Filter the records down to the lines that hold the word "will", and copy each of those lines.

%%

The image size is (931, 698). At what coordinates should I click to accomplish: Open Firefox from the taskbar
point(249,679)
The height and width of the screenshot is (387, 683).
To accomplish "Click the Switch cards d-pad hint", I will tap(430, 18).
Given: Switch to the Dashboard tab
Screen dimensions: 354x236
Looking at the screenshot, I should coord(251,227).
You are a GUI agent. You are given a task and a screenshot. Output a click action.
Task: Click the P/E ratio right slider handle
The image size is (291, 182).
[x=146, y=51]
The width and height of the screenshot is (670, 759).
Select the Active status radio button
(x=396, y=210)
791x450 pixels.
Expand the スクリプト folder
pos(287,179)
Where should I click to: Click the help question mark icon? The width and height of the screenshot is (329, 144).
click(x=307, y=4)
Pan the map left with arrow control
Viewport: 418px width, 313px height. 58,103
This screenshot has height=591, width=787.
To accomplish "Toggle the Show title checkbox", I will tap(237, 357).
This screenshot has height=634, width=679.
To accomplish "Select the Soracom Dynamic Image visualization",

%%
%%

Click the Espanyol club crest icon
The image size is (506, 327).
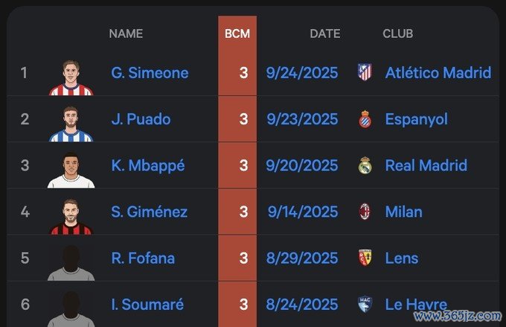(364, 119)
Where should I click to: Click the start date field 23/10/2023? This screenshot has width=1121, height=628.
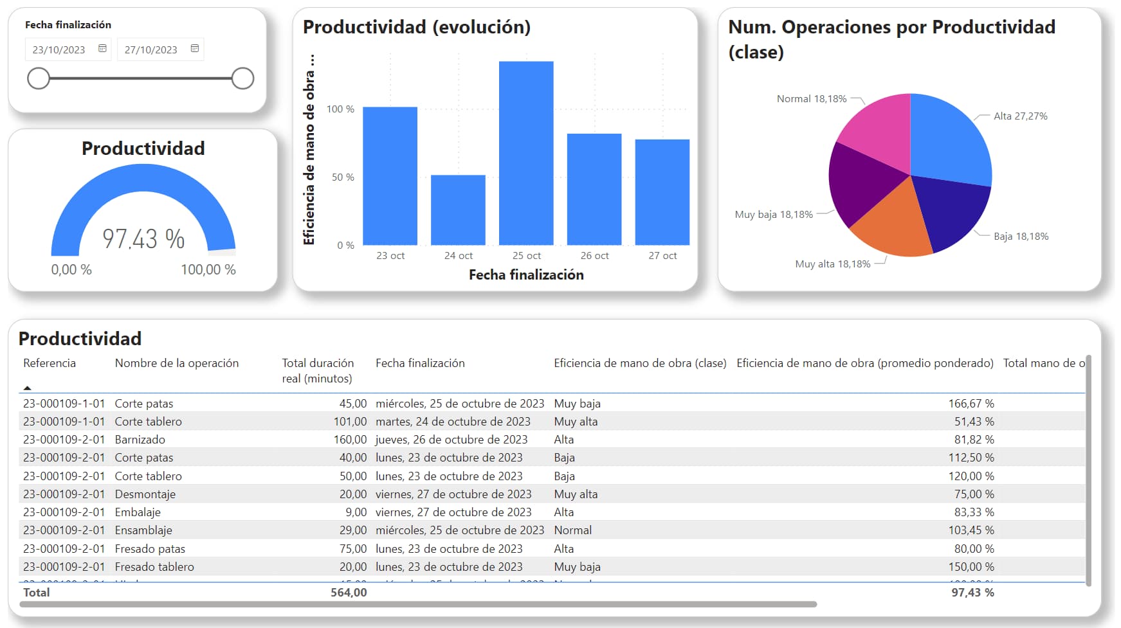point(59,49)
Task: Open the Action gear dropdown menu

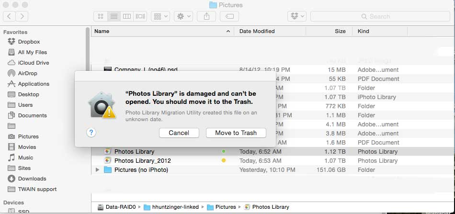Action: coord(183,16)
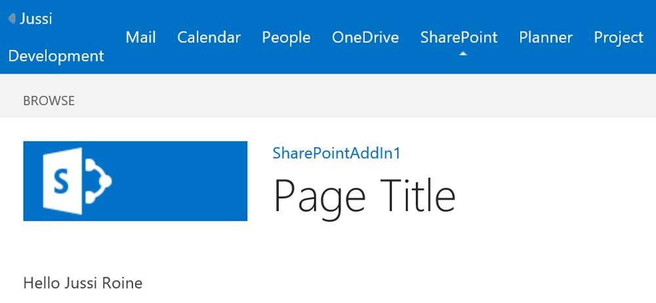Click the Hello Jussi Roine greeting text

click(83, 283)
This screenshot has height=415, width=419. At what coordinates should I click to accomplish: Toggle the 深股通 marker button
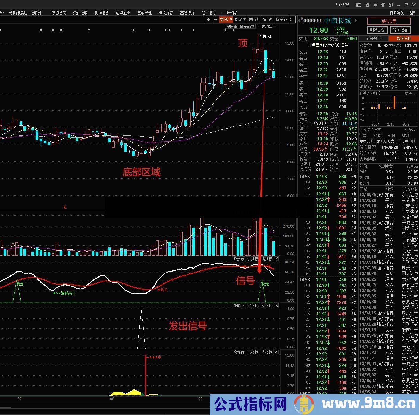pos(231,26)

%%

Response to this task:
To accomplish "Click the Switch cards d-pad hint", I will tap(430, 18).
To accomplish "Toggle the Show title checkbox", I will tap(237, 357).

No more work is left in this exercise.